I've no clue how to get started .I'am unable to even understand what the hint is saying.I need your help please.

Given $u = f(ax^2 + 2hxy + by^2), \qquad v = \phi (ax^2 + 2hxy + by^2),$ then prove that
$\frac{\partial }{\partial y} \left ( u\frac{\partial u }{\partial x} \right ) = \frac{\partial }{\partial x}\left ( u \frac{\partial v}{\partial y} \right ).$

Hint. Given $u = f(z),v = \phi(z), \text{where} z = ax^2 + 2hxy + by^2$

  • 2
    *Open one of your questions.* Scroll down to an answer. Look at the column on the left. Starting from the top, you first meet an up-arrow (click on this to upvote the answer) then a score (the number of upvotes minus the number of downvotes the answer received) then a down-arrow (click on this to downvote the answer) then a checkmark (click on this to accept the answer). Do you see the checkmark?2011-09-05

2 Answers 2

2

I recommend you to use the chain rule, i.e. given functions $f:U\mathbb{R}^n\rightarrow V\subset\mathbb{R}^m$ differenciable on $x$ and $g:V_0\subset V\subset\mathbb{R}^m\rightarrow W\subset\mathbb{R}^p$ differenciable on $f(x)$ we have $D_x(g\circ f)=D_{f(x)}(g)D_x(f)$ where $D_x(f)$ represents the Jacobian matriz of $f$ at $x$.

In your particular case when $n=2$ and $m=p=1$, we have for each coordinate that $\left.\frac{\partial g\circ f}{\partial x_i}\right|_{(x_1,x_2)}=\left.\frac{d\,g}{dx}\right|_{f(x_1,x_2)}\left.\frac{\partial f}{\partial x_i}\right|_{(x_1,x_2)}$

3

I think that the hint and chain rule are more than enough.
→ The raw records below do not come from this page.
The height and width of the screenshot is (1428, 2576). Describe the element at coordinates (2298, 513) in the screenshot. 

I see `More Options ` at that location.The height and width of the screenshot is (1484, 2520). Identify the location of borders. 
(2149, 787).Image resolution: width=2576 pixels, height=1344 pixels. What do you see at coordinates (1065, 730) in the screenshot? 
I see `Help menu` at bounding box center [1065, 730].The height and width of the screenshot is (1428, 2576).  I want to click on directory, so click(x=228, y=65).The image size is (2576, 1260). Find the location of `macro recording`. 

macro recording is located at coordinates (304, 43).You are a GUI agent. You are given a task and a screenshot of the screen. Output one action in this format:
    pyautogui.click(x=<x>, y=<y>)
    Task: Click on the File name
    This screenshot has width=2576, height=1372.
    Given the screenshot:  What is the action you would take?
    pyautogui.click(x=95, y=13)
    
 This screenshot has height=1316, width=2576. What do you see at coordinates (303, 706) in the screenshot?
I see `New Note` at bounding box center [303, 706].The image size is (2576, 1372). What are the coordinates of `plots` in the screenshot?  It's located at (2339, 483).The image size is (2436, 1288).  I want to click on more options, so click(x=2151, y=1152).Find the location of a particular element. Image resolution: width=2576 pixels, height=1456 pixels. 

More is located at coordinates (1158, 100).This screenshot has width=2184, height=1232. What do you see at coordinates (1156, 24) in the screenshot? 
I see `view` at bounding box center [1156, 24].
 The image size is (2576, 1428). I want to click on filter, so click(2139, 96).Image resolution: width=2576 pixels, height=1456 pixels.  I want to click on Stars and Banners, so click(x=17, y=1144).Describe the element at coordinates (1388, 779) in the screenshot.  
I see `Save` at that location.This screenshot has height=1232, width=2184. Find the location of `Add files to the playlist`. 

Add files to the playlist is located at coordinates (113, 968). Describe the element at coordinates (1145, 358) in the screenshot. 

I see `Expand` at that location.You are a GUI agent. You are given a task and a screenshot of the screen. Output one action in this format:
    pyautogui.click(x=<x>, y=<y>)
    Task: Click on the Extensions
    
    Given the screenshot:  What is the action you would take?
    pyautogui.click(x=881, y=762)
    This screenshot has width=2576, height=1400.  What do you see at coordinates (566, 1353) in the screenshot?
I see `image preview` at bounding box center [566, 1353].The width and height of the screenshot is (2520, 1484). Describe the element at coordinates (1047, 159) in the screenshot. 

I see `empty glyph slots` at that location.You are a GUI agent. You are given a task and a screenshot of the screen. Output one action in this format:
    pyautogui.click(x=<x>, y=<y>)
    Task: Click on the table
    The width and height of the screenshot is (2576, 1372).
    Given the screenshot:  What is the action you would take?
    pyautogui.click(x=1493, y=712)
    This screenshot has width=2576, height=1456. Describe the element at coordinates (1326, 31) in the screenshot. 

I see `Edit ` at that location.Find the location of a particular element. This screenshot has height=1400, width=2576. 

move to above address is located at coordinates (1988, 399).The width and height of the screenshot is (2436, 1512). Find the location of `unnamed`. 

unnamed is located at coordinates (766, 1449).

There may be a typo in your question since in the RHS you have both $u,v$ in the derivation and in the LHS you have only $u$.

u=f(z) \Rightarrow \frac{\partial u}{\partial x}=f'(z)\cdot \frac{\partial z}{\partial x}=f'(z)\cdot(2ax +2hy)

Now to compute everything in the LHS you just plug in $v$ and the previous result and use the product rule.

\frac{\partial}{\partial y}\left(f(z) \cdot f'(z) \cdot (2ax+2hy)\right),

and again, use chain rule whenever necessary.